Mitch and Cam are not willing to pick another date so Cam comes up with a plan. He knows that his student was going to have the party with her best friend someplace else, but the two girls Tracy (Alisha Boe) and Sophie (Ariela Barer) get into a fight; his plan is to get them to make up so they will have the party together as they originally planned and give up the location he and Mitch want. Both of them manage to get the two girls back together, but the final result is not what they hoped.

At the Pritchett house, Jay (Ed O'Neill) and Gloria (Sofía Vergara) plan a birthday party for Joe's first birthday while Manny (Rico Rodriguez) fusses over a girl named Amy, who left her coat over at their house during his own birthday party the previous night. Jay believes that Amy is out of Manny's league and he convinces Gloria to talk to Manny about another girl who has a crush on him but he is not noticing her. Gloria tries to talk to Manny but when she sees what he prepares for Amy, she changes her mind.

At the end of the episode, the whole family gathers for Joe's birthday party. Phil and Claire are mad at Haley for not paying her parking tickets while Alex and Luke are mad at them each for their own reasons; Alex because Claire does not want to drive with her and Luke because Phil took him to dance lessons. Haley manages to calm Alex and Luke down so they will not be mad at their parents by telling them the "real reasons" of why they did what they did and she seems to escape her punishment for not paying her tickets.

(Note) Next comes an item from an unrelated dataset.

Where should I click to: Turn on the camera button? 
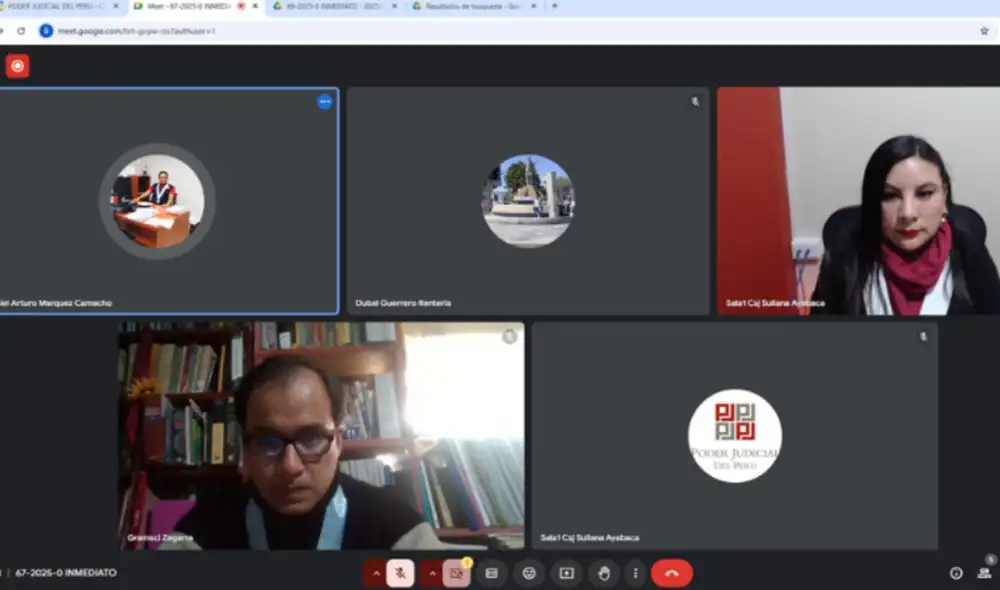tap(456, 573)
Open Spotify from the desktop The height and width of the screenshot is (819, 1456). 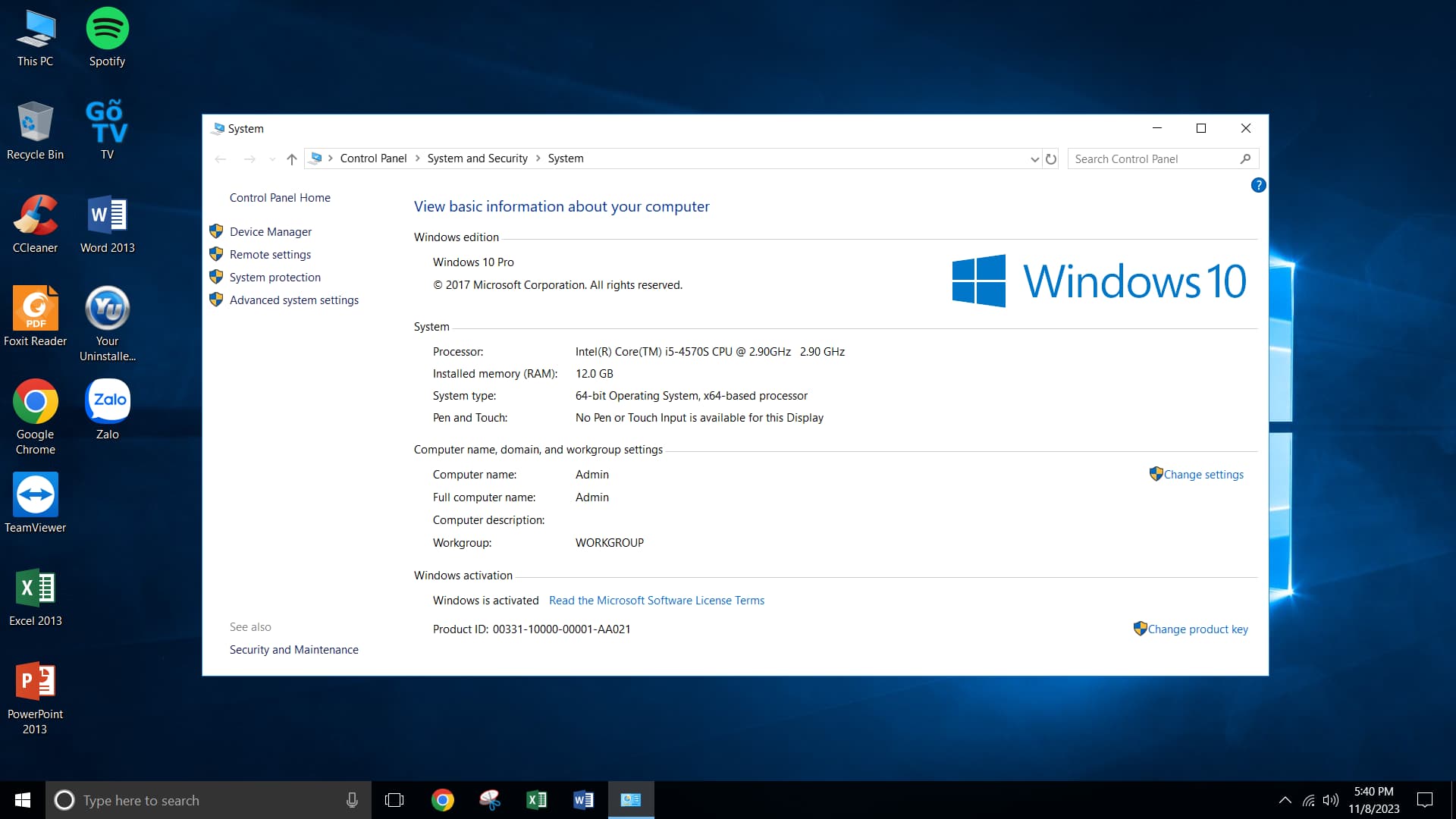click(x=107, y=38)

Cam and Mitch argue about how they missed the date they wanted to book for their wedding and Cam accuses Mitch that if he was not hesitant they would get the date they wanted. The argument leads Gloria and Claire to admit that it took them some time until they came around to Jay and Phil, but they did eventually. The same goes with Joe who Jay was trying to make him say daddy all day and he finally said "Jay". The whole discussion makes Jay accept the fact that Manny tries to be with a girl that is out of his league and he wishes him good luck since she might also come around eventually.

==Reception==

===Ratings===
In its original American broadcast, "And One to Grow On" was watched by 9.51 million; down 1.10 from the previous episode.

===Reviews===
"And One to Grow On" received mixed reviews.

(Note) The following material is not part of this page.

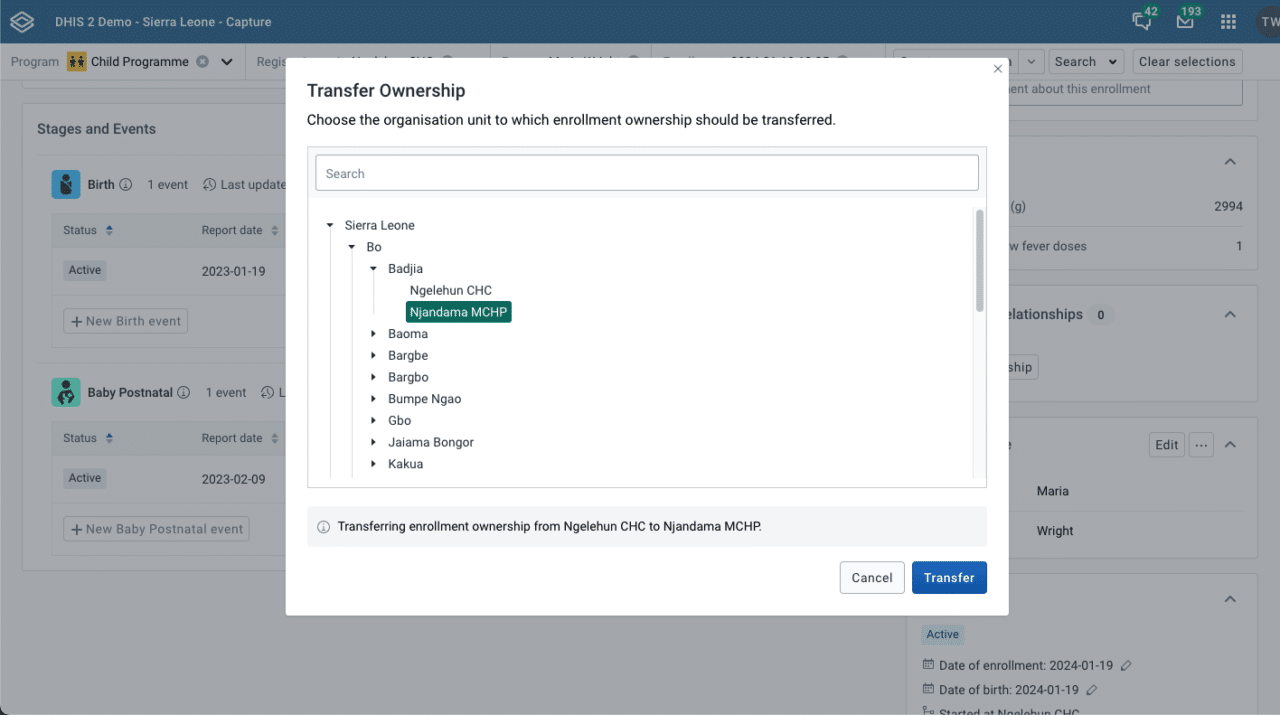Open the messages inbox icon showing 193
This screenshot has width=1280, height=715.
1185,21
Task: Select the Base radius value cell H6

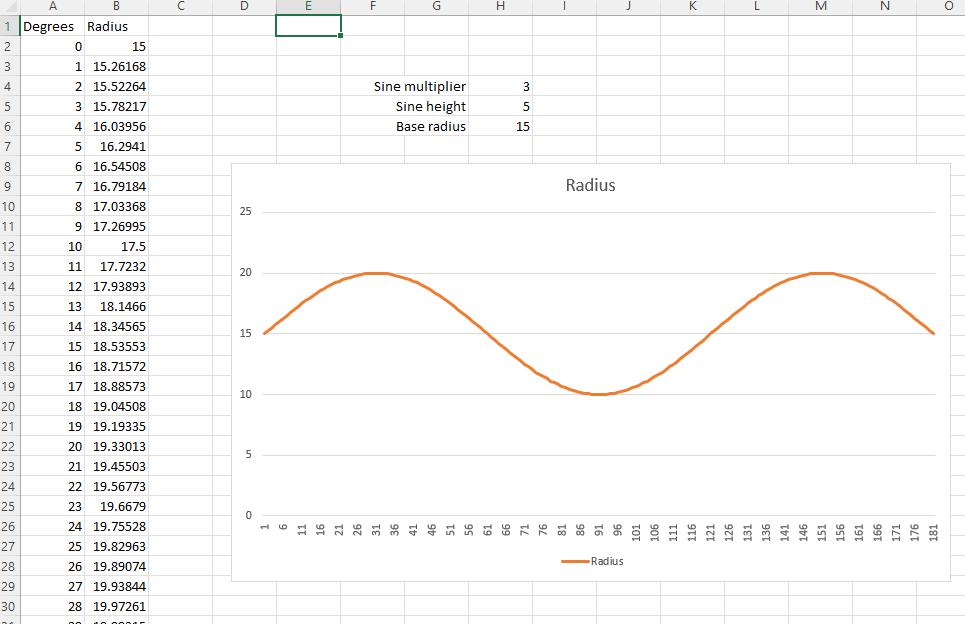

Leigh Raines of TV Fanatic gave the episode 4.5/5 naming Haley the MVP of the episode: "She is by no means a smart girl, but dammit if she doesn't pull off some of the best stunts on this show. People underestimate her. Look at her tonight, she managed to take the heat off of her parents when Alex and Luke were flipping out. She did it all on the spot too!" and also praising the scenes of Phil and Luke together: "Phil and Luke are comedic gold together. Their entire interaction in the car was amazing."

Britt Hayes of Screen Crush gave a good review to the episode saying: "This week’s episode isn’t so much about getting people or things to be the way you want them as it is about being patient with those you love. And it doesn’t hurt that it brought a few laughs along with it."

Joshua Alston of The A.V. Club gave a C rating to the episode, remarking that the episode was weird but "not weird in a good way, not interesting or daring or ambitious, just kind of generally lumpy, arrhythmic and not-quite-right." But he, like Raines, praised the scene of Luke and Phil: "There were some funny moments sprinkled around the episode. In particular, I liked Phil and Luke’s car scene prior to Phil’s arrest. Nolan Gould’s performance has started to grate on me as Luke has transitioned from a daffy, snarky kid to a yelpy young adult, but he and Ty Burrell really sold the scene, especially Phil’s wounded reactions to Luke’s mockery of Footloose."

Madina Papadopoulos from Paste Magazine gave the episode only 4.6/10 saying that the show left 2013 with a bang and begun 2014 with a bust and that the plot and jokes felt a little scattered and forced. "This episode was unfortunately underwhelming—something reflected by its title, “And One to Grow On,” reflects this week's quality."